What Does It Take?

A Performance Art Piece

One chilly evening in October 2011, I was raped by a frat brother behind the bricks Psi Upsilon. That night was not the first night he had been aggressive with me. There were other occasions where he would try to kiss me, slide his fingers up my dress and dig his nails into my thighs. Each time he was surrounded by a room full of people who watched and said nothing. 

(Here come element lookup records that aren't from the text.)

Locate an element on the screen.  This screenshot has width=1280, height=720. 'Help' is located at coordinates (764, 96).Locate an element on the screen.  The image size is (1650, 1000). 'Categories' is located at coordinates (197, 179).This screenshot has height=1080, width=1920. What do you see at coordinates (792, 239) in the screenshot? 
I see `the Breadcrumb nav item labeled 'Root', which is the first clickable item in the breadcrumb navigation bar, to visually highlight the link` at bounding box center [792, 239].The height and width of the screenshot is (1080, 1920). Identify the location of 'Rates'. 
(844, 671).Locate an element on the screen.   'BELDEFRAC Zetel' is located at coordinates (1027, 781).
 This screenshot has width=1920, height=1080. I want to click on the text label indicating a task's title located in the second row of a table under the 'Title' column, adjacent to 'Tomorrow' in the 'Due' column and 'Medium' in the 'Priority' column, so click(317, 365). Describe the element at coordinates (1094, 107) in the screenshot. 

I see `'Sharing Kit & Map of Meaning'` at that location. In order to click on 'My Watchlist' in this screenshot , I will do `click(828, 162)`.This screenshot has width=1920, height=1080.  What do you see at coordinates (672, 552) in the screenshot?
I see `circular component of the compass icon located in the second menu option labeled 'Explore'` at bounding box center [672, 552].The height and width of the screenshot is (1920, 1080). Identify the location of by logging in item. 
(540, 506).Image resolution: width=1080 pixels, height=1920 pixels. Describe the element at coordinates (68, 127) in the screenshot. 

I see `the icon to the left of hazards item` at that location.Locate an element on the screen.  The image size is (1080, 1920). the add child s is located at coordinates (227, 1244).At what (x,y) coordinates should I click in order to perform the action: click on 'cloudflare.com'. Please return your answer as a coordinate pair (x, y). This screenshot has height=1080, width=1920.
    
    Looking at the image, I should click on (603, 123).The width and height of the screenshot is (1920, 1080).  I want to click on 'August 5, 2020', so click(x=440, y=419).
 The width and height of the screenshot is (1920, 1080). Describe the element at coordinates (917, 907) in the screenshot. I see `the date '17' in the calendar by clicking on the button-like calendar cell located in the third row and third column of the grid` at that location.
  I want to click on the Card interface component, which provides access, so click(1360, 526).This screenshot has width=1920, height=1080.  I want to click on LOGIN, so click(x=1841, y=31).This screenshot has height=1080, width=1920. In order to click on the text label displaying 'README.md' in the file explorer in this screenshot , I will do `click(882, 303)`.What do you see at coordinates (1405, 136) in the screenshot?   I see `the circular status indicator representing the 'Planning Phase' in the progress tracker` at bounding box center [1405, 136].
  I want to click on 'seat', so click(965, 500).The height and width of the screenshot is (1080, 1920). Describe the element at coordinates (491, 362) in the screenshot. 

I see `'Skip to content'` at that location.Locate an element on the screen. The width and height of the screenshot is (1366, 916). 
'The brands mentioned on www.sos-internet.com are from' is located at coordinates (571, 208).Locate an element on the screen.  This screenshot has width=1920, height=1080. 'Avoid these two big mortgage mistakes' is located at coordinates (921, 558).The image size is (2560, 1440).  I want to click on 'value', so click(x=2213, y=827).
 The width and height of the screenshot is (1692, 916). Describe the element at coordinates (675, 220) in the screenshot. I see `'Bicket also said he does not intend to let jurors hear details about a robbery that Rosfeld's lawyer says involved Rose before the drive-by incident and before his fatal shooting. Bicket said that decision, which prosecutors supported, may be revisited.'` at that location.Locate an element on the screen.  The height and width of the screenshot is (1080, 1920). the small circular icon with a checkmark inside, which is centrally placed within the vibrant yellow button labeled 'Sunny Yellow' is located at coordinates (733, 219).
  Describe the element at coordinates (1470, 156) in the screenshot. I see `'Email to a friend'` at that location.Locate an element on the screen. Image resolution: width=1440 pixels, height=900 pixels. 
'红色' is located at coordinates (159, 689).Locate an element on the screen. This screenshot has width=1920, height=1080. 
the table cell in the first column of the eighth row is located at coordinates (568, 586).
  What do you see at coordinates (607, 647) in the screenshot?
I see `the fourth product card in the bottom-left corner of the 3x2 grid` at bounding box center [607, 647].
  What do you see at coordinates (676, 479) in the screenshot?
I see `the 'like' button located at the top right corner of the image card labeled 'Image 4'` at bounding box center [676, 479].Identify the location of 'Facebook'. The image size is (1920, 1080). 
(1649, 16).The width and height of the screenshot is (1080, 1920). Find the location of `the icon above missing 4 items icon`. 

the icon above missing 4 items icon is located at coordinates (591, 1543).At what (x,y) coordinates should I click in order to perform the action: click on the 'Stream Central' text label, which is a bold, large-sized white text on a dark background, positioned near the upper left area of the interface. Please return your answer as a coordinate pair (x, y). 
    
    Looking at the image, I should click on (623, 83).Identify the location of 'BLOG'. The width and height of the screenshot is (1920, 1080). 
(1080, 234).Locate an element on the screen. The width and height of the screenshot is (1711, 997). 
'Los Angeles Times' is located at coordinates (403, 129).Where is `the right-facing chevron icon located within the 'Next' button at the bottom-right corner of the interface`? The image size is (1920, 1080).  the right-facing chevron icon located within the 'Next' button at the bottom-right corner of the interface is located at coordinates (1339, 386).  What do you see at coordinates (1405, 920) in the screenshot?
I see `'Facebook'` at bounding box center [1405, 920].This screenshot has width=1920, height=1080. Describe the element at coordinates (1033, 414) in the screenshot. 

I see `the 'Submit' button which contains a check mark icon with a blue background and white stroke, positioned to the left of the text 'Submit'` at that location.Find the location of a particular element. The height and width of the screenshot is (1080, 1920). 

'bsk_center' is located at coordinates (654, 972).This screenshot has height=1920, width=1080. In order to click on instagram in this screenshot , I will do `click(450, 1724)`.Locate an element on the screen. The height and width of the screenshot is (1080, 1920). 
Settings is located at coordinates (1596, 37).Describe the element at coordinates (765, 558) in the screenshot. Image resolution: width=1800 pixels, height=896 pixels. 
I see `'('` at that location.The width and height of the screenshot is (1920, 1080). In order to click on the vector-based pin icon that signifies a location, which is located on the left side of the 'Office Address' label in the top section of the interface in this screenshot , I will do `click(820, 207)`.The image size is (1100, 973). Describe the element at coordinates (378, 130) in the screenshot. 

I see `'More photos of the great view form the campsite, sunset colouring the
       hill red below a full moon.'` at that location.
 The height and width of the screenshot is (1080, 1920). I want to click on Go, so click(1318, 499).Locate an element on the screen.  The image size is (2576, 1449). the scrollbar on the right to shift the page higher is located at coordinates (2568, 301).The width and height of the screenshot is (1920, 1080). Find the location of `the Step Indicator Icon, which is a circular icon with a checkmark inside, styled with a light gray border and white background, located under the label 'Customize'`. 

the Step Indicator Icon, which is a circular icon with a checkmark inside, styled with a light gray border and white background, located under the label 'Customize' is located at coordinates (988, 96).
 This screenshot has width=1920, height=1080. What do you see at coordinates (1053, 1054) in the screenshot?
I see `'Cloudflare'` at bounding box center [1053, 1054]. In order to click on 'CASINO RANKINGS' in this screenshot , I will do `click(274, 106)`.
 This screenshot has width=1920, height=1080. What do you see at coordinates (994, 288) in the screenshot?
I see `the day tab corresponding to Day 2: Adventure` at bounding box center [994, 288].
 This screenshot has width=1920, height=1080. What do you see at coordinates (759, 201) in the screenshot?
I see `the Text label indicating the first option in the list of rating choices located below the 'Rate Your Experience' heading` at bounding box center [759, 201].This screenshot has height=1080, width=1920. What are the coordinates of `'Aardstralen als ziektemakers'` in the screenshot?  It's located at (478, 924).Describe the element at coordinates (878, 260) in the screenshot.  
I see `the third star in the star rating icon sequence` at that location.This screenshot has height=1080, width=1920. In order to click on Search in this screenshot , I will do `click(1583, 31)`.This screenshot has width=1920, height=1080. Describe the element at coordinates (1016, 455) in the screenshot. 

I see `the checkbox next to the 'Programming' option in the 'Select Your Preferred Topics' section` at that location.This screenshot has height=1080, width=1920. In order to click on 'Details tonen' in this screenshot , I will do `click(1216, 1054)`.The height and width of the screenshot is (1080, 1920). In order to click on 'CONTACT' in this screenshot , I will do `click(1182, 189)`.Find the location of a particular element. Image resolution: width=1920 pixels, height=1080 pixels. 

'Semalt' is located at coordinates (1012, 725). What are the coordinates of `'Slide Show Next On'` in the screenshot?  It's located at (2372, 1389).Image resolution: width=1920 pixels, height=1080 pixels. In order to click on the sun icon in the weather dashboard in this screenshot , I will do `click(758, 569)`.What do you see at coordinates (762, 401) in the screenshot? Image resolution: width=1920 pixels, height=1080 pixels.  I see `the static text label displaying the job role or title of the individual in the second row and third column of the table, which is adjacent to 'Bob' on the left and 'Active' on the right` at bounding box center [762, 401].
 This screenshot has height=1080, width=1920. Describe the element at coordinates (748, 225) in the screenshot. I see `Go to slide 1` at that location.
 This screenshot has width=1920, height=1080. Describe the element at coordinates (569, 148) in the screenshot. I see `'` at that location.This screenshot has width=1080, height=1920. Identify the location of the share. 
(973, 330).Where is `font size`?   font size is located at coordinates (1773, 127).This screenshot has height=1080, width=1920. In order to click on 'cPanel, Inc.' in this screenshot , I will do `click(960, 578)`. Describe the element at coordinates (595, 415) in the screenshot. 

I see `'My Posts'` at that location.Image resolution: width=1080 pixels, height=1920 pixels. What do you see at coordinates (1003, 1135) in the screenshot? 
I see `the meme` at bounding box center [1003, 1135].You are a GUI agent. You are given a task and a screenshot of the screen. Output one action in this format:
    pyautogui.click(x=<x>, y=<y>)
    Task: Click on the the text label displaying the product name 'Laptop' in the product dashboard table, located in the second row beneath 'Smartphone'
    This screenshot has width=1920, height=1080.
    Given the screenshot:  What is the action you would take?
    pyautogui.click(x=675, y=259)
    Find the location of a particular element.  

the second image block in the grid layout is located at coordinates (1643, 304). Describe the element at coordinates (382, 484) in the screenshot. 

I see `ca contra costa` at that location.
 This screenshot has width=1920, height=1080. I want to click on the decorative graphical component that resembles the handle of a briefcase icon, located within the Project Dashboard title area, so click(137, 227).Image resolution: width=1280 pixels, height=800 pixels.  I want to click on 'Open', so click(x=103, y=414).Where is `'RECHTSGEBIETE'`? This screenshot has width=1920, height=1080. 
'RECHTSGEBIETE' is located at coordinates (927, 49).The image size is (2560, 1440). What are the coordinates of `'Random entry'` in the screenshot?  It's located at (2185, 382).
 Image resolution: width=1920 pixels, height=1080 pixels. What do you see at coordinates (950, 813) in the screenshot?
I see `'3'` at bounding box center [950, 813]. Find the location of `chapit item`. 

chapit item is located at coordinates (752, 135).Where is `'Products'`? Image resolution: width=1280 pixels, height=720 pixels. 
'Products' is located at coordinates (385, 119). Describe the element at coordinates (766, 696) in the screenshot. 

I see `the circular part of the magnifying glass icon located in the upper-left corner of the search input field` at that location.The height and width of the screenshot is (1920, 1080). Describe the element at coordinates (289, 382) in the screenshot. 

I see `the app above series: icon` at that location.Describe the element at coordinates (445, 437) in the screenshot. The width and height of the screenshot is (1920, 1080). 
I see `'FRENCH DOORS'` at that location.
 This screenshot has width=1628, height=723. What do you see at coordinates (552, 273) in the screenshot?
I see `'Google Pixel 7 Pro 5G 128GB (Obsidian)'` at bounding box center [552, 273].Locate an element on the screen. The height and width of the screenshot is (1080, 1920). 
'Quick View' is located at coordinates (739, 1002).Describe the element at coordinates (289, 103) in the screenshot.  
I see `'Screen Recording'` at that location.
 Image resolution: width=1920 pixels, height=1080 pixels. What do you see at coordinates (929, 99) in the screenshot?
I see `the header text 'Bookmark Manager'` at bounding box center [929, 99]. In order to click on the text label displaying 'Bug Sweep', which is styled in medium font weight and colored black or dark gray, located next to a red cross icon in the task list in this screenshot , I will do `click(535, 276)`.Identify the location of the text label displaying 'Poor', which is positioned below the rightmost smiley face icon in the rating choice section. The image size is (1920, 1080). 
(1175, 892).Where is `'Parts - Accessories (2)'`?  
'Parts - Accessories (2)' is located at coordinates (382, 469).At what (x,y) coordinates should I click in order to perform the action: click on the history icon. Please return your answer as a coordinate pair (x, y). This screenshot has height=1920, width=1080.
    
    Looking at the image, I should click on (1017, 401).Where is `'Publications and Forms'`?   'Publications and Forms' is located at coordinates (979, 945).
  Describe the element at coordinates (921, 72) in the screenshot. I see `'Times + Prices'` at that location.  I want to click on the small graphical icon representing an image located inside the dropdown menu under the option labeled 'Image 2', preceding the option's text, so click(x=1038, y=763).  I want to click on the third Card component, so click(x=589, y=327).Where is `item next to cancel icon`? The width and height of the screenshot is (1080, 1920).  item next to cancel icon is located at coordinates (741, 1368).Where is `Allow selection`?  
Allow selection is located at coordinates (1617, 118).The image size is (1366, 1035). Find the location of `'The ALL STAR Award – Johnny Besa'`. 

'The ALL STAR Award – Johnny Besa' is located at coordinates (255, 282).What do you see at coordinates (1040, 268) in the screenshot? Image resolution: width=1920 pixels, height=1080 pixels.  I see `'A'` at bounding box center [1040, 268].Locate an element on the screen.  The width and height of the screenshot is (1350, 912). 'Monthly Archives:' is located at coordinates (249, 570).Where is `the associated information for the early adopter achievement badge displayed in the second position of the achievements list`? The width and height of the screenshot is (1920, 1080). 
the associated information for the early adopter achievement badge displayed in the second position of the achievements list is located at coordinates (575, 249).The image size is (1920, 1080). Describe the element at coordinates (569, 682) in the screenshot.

On September 8th, 2015 I reported my rapist to the university. At the time I had been a dedicated member of the Eclectic Society, a co-ed society on Wesleyan’s campus. I served as both Lawspeaker and Alumni Coordinator. I carried Eclectic on my back since I was initiated my freshman year. I cleaned the house, cared for members and alumni and worked incessantly to make it the incredible space I knew it had the potential to be. I considered that house with the colossal white pillars to be my home and those that resided within it to be my family. Yet my familial foundation shattered once the Eclectic Society learned I was a rape survivor. 
During a house meeting, I proposed to ban my rapist from our home and what followed was one of the most traumatic experiences I have yet to experience. The people I considered to be family proceeded to victim blame me and attack me once they learned I was assaulted. I was asked questions such as:

“Why were you with him in the first place?” “How did he do it?” “What were you doing with him?”

Then one Eclectic member threatened to bring my rapist into our home and the whole room fell silent. A room full of people and no one seemed bothered with the fact that I, as well as every woman in the society, had been threatened with the presence of a man that had sexually assaulted multiple women on campus. The only person who said anything was a close friend of mine, everyone else fell silent. 

After the meeting I was ostracized by Eclectic members. Members I had loved for years suddenly were too disgusted to look at me. I was ignored. I was violated. I was destroyed. 

I began posting notes on the door of the member who threatened me, calling him a rape enabler. I told him that he had no right to stay in our home if he did not care for the safety of the women that lived within it. The Eclectic Society told me I was overreacting and rather than show me any form of support, they ostracized me and began supporting the man that desired to bring a serial rapist into our home. The anguish that bubbled inside of me twisted my insides to the point where it was impossible for me

to feel safe on this campus. I had picked these people to be my family and now that decision was rearing its venomous head in a way I never thought imaginable. I began screaming at them, wishing they could see the pain they caused, but instead I was pushed away. I was given apologies that only served to try and clear their names rather than actually show disdain over their actions. A few days after the meeting, the Eclectic House manager met with the administrative officials in charge of my rape case and told them I was “dangerous, unfit and had even threatened to kill and burn each Eclectic member alive.” He had lied and committed one of the oldest treacheries known to mankind: When a woman of color speaks her truth, you paint her as insane.

Our society IS rape culture. We are each participants, there is no escaping it. We each have a responsibility to be held accountable and to act when we see proponents of rape culture taking place. Victim blaming survivors of sexual assault is as convenient as it is horrific. If we blame her dress, her alcohol consumption, her walking home alone at night, we absolve ourselves of responsibility. We absolve ourselves of the way we turn our heads when we see him take what isn’t his. We absolve ourselves of guilt when we say “I just do not want to get involved.” Blaming her is easier because if we blame her, we need not look at ourselves and how we actively participate in a culture we claim to condemn. 

What does it take to wake up someone who is passed out at a party?
What does it take to help them home safely?
What does it take to step in when you see someone’s boundaries being abused?
What does it take to say something?

In this performance piece I strip myself down to my most vulnerable and exposed state to mimic how I actually exist on this campus. You have no choice but to look at me, to experience my woes and to gaze upon my pain. I am then constrained in a fashion displaying how Greek and administrative institutions attack and compromise the well being of rape survivors on a consistent basis. I become a spectacle that we see much too often. You are forced to see me, and you are forced to see the choices that lie in your palms. 
What will you do
Rape culture is us. 
Ending the terrors of rape culture begins with each of us examining and changing the ways in which we actively participate in it.